A Bolzano è stata realizzata un’esperienza di Biodanza ed educazione al Contatto per infermieri, con notevole successo e gradimento dei partecipanti. Finora il contatto e il tocco erano stati concepiti “solo” come una tecnica con finalità terapeutiche. Qui si parla invece di massaggio e più in generale di contatto come scambio di vissuti e con un valore intrinseco, al di là di qualsiasi forma di effetto terapeutico che ci si possa proporre. Anche perché il tatto è il senso della reciprocità immediata: non si può toccare senza essere toccati.

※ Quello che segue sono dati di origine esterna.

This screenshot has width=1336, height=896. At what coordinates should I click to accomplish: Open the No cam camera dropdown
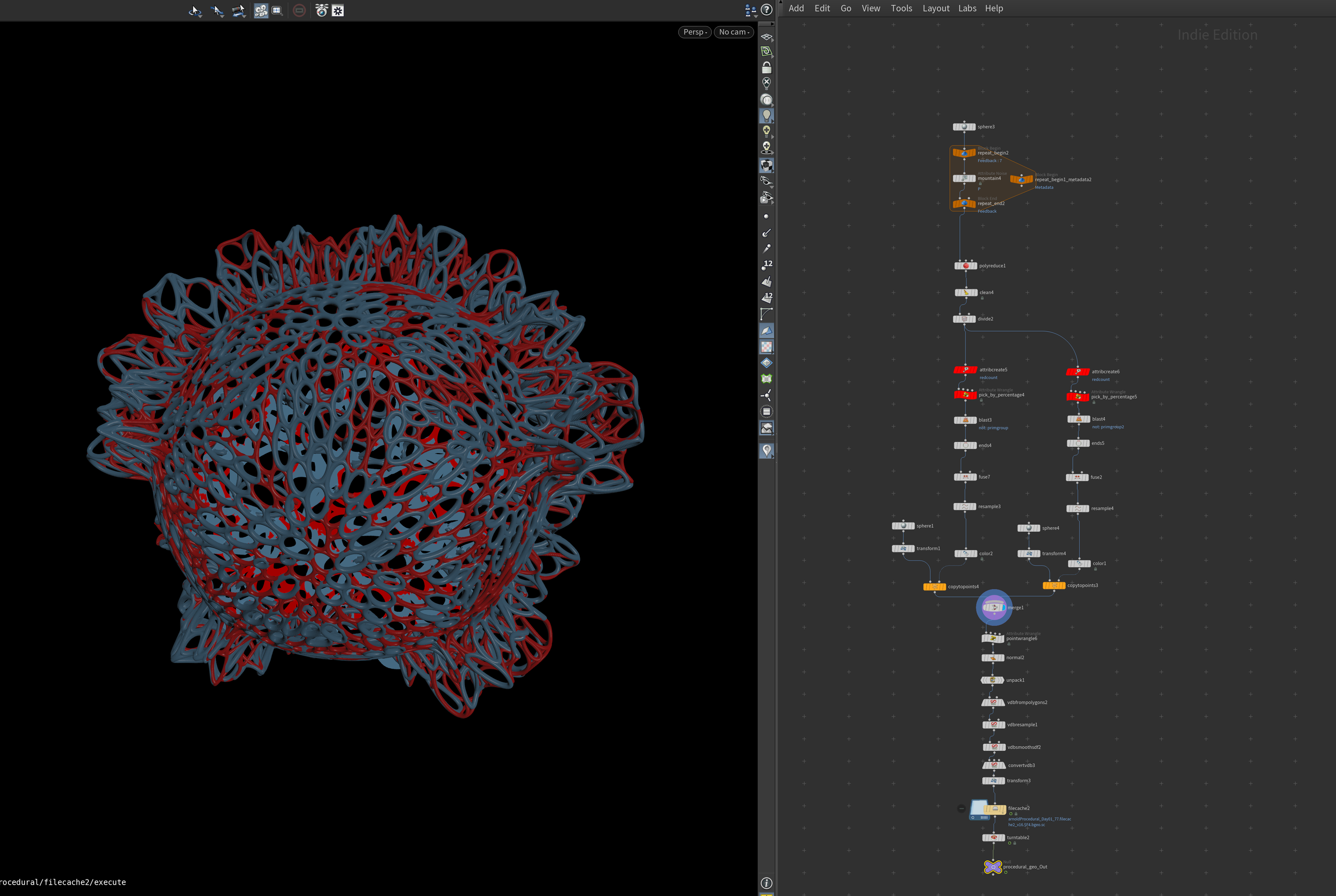point(734,32)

Perché parliamo molto di infermieri ? perché si è visto che circa l’85% degli atti infermieristici implicano un contatto fisico; ma certamente il discorso si può estendere a ostetriche, educatrici delle scuole materne, riabilitatori, massofisioterapisti, osteopati, chiropratici ecc. Noi riteniamo che tutte le professioni di cura e riabilitazione trarrebbero un grandissimo vantaggio dall’introduzione dei principi e della pratica del “Buon Contatto” che è un contatto attento, rispettoso, mai invasivo, ed empatico, cioè in scambio reciproco con l’altra persona. Abbiamo avuto testimonianze dirette di ottimi effetti (documentabili anche dal minore fabbisogno di farmaci) in ospiti di istituti per anziani non autosufficienti e con funzioni psichiche deteriorate (Casa protetta “Valleverde” a Raschignano – Bologna).
C’è poi un altro aspetto, altrettanto importante, che gli infermieri hanno relazionato nelle esperienze finora realizzate: un notevole aiuto per lo stress lavorativo (il cosiddetto “burn-out”) e un significativo miglioramento delle relazioni fra i colleghi di lavoro.
E’ nostra intenzione realizzare nella primavera del 2012 un convegno nel quale illustreremo tutti gli aspetti dell’Educazione al Contatto e del Buon Contatto nei vari ambiti della vita. Ci auguriamo che queste importanti innovazioni contribuiscano a realizzare quella che ormai molti chiamano la “civiltà dell’empatia”.